A series of isatin-3-arylhydrazones were synthesized and evaluated in vitro as inhibitors of Aβ(1-40) aggregation using a thioflavin T fluorescence method. An exploration of the effects on Aβ(1-40) aggregation of a number of diverse substituents at phenylhydrazone group and 5,6- positions of the indolinone nucleus led us to single out some new anti-aggregating compounds with IC(50) values in the low micromolar range. The most active compounds carry methoxy- or hydroxy- substituents in the indolinone 5,6-positions and lipophilic groups such as iPr and Cl at 4'- and 3'-position, respectively, of the phenylhydrazone moiety. Two derivatives are noteworthy, namely 18 (IC(50) = 0.4 μM) and 42 (IC(50) = 1.1 μM).

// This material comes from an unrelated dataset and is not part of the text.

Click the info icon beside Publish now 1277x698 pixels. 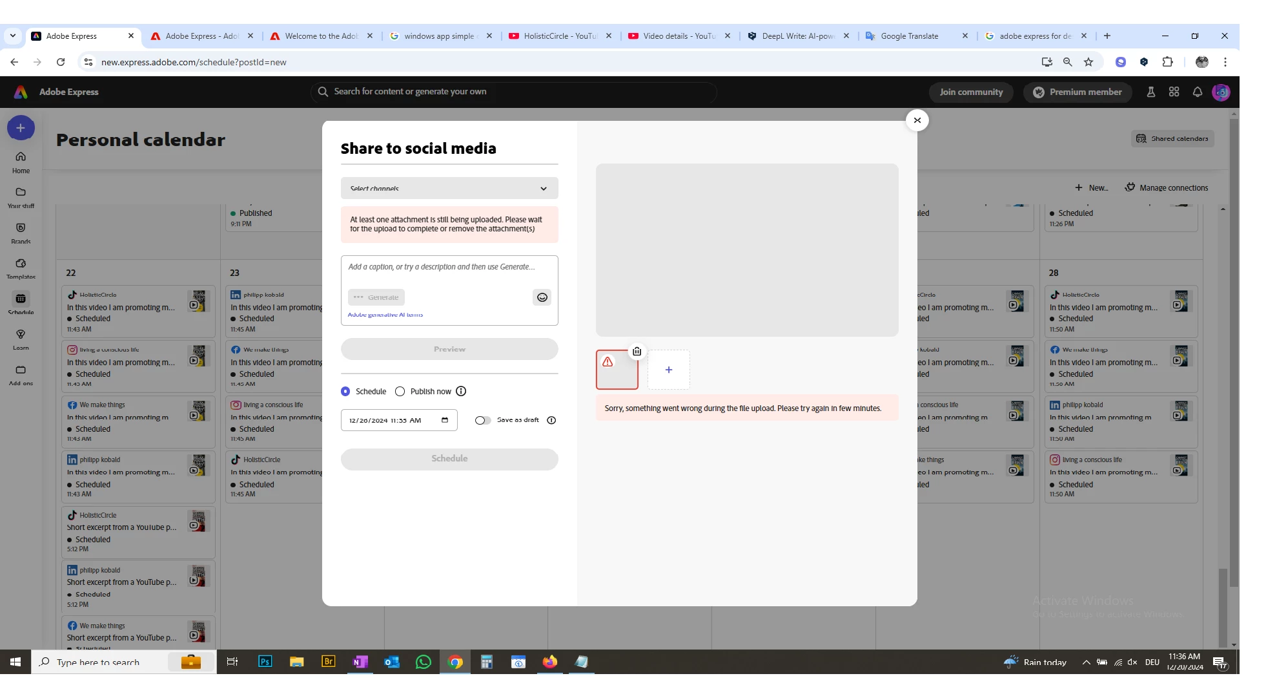(x=461, y=392)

The in vitro effects of the highly active, water soluble, compound 42 on the temporal evolution of Aβ(1-40) fibrils formation were further investigated by circular dichroism spectroscopy, transmission electron microscopy and dynamic light scattering studies, which clearly showed that this compound delayed and lowered the amyloid fibril formation.